--- Extracted material Enclosed Below ---
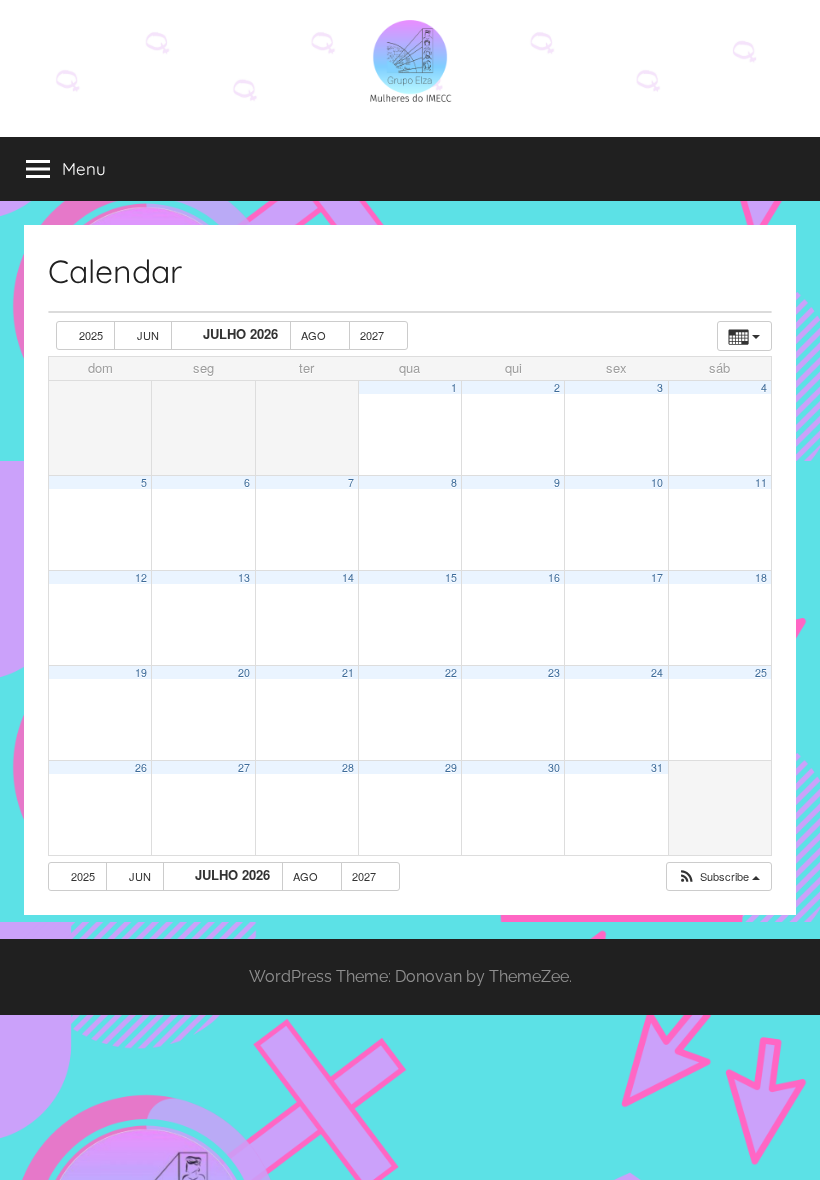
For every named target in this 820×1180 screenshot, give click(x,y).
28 (348, 767)
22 (451, 672)
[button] (718, 876)
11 (761, 482)
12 (141, 577)
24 (657, 672)
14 (348, 577)
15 (451, 577)
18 (761, 577)
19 (141, 672)
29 (451, 767)
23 (554, 672)
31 (657, 767)
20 (244, 672)
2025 (91, 335)
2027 (373, 335)
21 (348, 672)
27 (244, 767)
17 (657, 577)
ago (315, 335)
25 (761, 672)
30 (554, 767)
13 (244, 577)
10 (657, 482)
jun (148, 335)
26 (141, 767)
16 (554, 577)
--- End of Enclosed Extracted material ---
Everything from the line with "18 (761, 577)" to the last line of the entries is to be written out exactly; omit all earlier lines.

18 (761, 577)
19 (141, 672)
29 (451, 767)
23 (554, 672)
31 (657, 767)
20 (244, 672)
2025 (91, 335)
2027 (373, 335)
21 (348, 672)
27 (244, 767)
17 (657, 577)
ago (315, 335)
25 (761, 672)
30 (554, 767)
13 (244, 577)
10 (657, 482)
jun (148, 335)
26 (141, 767)
16 (554, 577)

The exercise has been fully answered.